Passage given =
# Other Aquarium Forums > Fish Care, Nutrition and Water Management >  How to get rid of Brown Algae?

## libra04ts

Hi,

I would like to seek advice on how to get rid of brown algae. Have been getting brown algae, is it due to my filter? or any other stuff?

Thanks for your help.  :Smile:

----------


## KWL

get some otos, otos normally eat brown algae or diotome. I'm assuming you are talking about diotome. Algae photos would be help  :Wink:

----------


## Cross

Phosphates should be high. Do more water change/reduce feeding should go off by itself.

----------


## Navanod

I thought brown algae are the result of available silicates?
Of course, nitrate and phosphates too, but you shouldn't limit those if you have other plants able to use them.

There were some theory that if the phosphate levels are high enough in ratio to the silica, green algae will out-compete the brown and you'll have no brown algae! But now you'll have another problem on your hand...

----------


## kenkenstomp

Green algae is good for goldfish. However, brown algae is not truly an algae. In fact, when I went to see how a very experienced goldfish hobbyist (who has won many award) keeps his fishes, all his tanks have green algae. So, no need to paste poster at the back of tanks anymore because the green algae acts like a natural poster picture  :Smile:  and a natural ever-ready food for fish. :Jump for joy: 


But, like threadstarter, I got brown algae instead. From searching around for advice, it then dawned on me that my lighting was not sufficient. Back then, I was not using T5 lighting (4 lamps X 54W).

However, after changing to T5 lighting (4 lamps X 54W) for my 4ft tank, I still continue to get brown algae. After getting more advice and more info, I concluded that I should leave the brown algae alone while scrubbing just the front side of tank (for viewing my fish) and there's a chance green algae will take over the brown algae.

This is today's shot of my tank :


About 3 weeks after I got brown algae



As you can see, the battle of green algae vs brown algae is still taking place.

But I must say it's a joy to see my fishes nibbling at the green algae even though I feed them every 1 to 1.5hrs.

----------


## kenkenstomp

In my other tank (2ft tank), instead of using clear water, I now use Green Water (supposed to be good for goldfish if it's not too green) :




This is a new experiment by me. Purpose is to help green algae win the battle against brown algae. Alsop, green looks better than brown in my opinion.

----------


## Shadow

green or brown, both does not look nice  :Razz:

----------


## kenkenstomp

There are differences between novice and experienced fishkeepers, one of which is the grasp of the art of fish appreciation. 

IMHO, a tank that is perfect for show purposes is usually not ideal for fish grooming purposes. Then again, not everyone is into fish grooming.

That means one can have a show tank that may be cleared of algae and a fish grooming tank with algae in it. Or, just have one tank and it's one's own choice whether to have algae or not in that tank.

Given exercise A = Write out the records from the line holding "Click the Expiration seconds input field" through the end of the records, inclusive, omitting the pictures.
The forum thread on brown algae and the records that follow it are separate material.

Supplied material =

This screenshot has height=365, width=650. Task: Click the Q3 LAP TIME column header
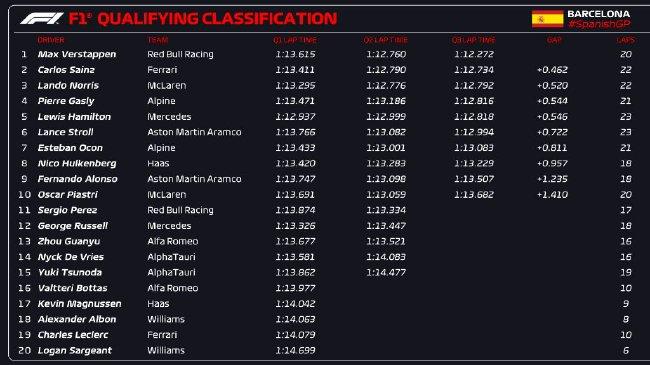473,40
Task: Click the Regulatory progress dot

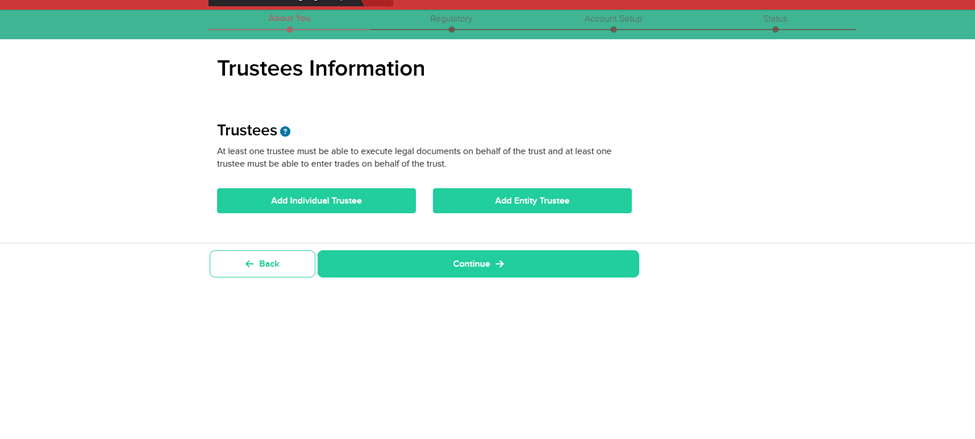Action: (x=451, y=29)
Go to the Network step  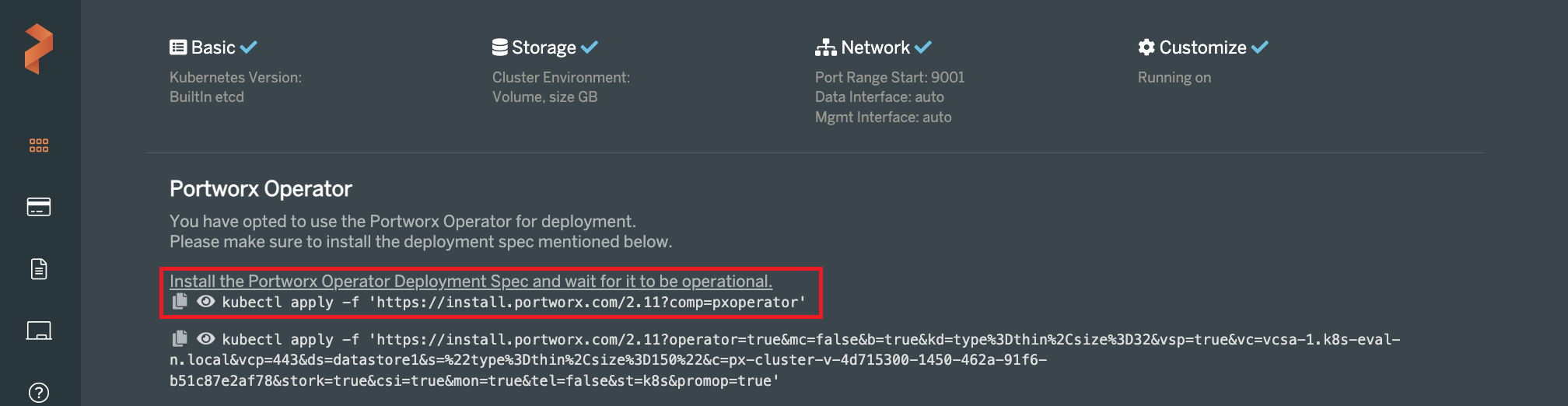pyautogui.click(x=873, y=47)
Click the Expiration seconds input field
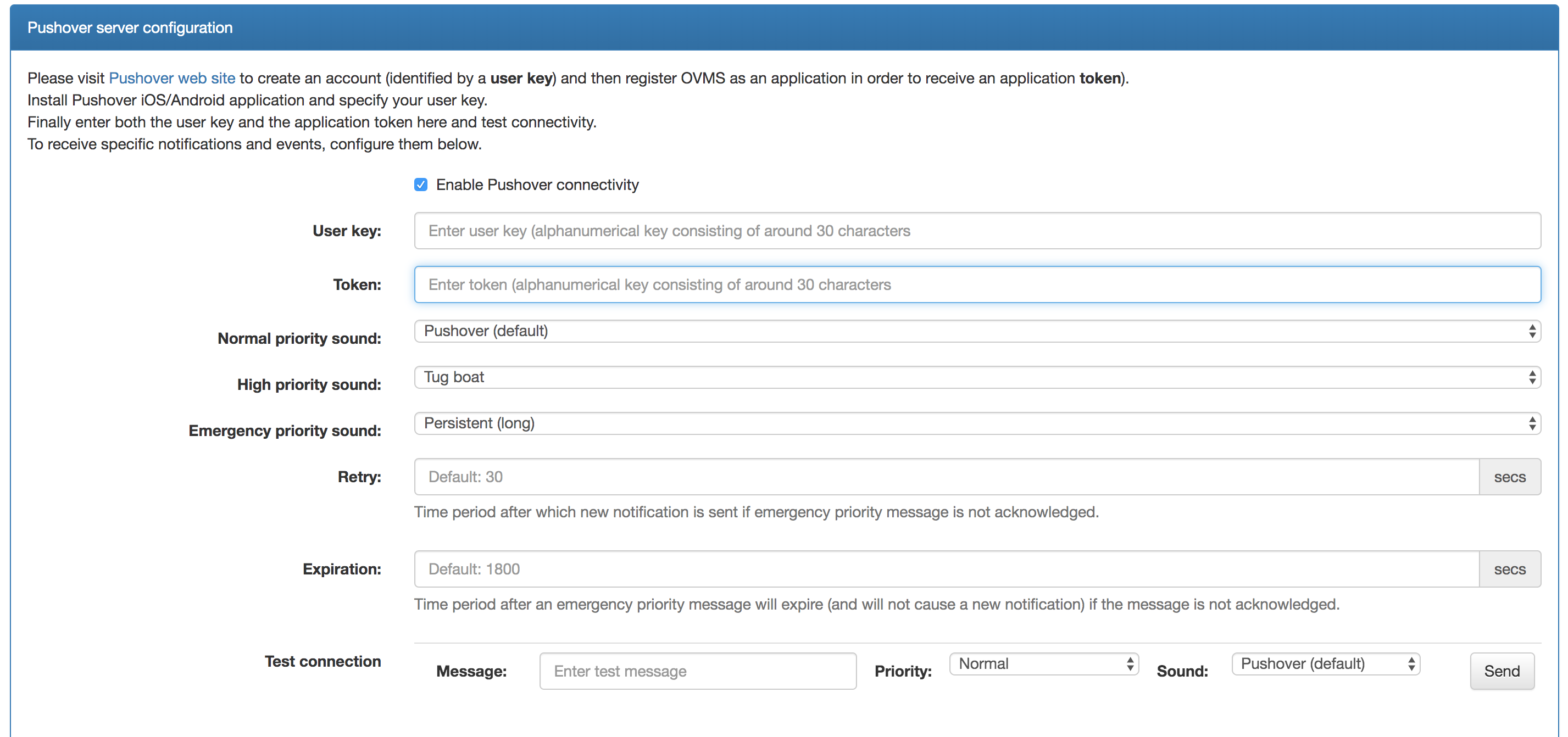The height and width of the screenshot is (737, 1568). (946, 569)
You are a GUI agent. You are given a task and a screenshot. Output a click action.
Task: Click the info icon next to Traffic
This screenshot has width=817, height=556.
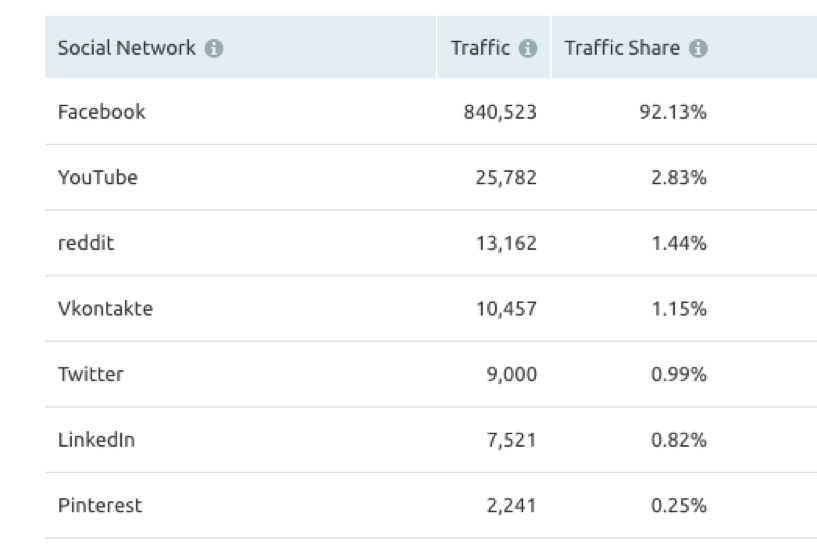tap(528, 48)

Given exercise B = Continue the forum thread on getting rid of brown algae in an aquarium from the point where it stops.

Task response A =
Click the Expiration seconds input field
The height and width of the screenshot is (737, 1568). (946, 569)
You are a GUI agent. You are given a task and a screenshot. Output a click action.
Task: Click the info icon next to Traffic
This screenshot has width=817, height=556.
tap(528, 48)

Task response B =
----------


## KWL

> just have one tank and it's one's own choice whether to have algae or not in that tank.


I thought you want to get rid of algae that why starting the thread?

----------


## kenkenstomp

> I thought you want to get rid of algae that why starting the thread?


I'm not threadstarter.

My reply is to encourage green algae to replace brown algae since green algae looks nicer while a good natural food for fish.

----------


## Shadow

for brown algae you can easily clean it either manually or put couple of otos inside, assuming your algae look like the one on kenkenstomp 1st photo. Green water on the other hand is more tricky. You cannot just change water to get rid of it, it always come back.

Green water is good for goldfish, not sure for other fish but it definitely not good for planted tank and aquascaping  :Laughing:

----------


## kenkenstomp

> for brown algae you can easily clean it either manually or put couple of otos inside, assuming your algae look like the one on kenkenstomp 1st photo. Green water on the other hand is more tricky. You cannot just change water to get rid of it, it always come back.
> 
> Green water is good for goldfish, not sure for other fish but it definitely not good for planted tank and aquascaping


I use UV Steriliser in all my tanks except the ones I designated to contain green water.

In fact, I have 2 clear-water setups outside at my balcony receiving a few hours of direct sunlight every day. These clear-water tanks never have green water problem because I use UV Steriliser in those tanks.




2ft tank




150-180L black-color fibreglass tank



I like pictures. So, hope you guys won't mind.

----------


## Shadow

yes for green water either you do black out or UV

----------


## StanChung

I wonder if the threadstarter is commenting about a planted tank or a fish tank?  :Grin: 
Both have different objectives.

----------


## Blue Whale

Stan, I believe the thread owner is more interested in Planted tank with beautiful Discus swimming heartily around the planted tank. 

UV is not a good equipment since some of the plant nutrients will be eliminated during the "cleaning" process. UV just correct what you do wrongly.

If you ask me gold fish do better in planted tank or plain fish tank; My answer would be planted tank...definitely, plus stamp, plus chop.  :Smile: 

Thread owner, maybe you could share how you dose the plant nutrient on NPK, how much, how frequent. Information on filter brand/model and feeding habit, these will help to troubleshoot your current predicament better.

----------


## Shadow

if not mistaken, UV will oxidise iron into something that un usable by plant. How true? not a clue  :Razz: , must ask those chemistry people  :Wink:

----------


## kenkenstomp

> ...
> If you ask me gold fish do better in planted tank or plain fish tank; My answer would be planted tank...definitely, plus stamp, plus chop. 
> ...


But, I think most (if not all) experienced goldfish keepers don't use planted tank for goldfish. Rather, green algae is encouraged. Unless green algae is counted as planted.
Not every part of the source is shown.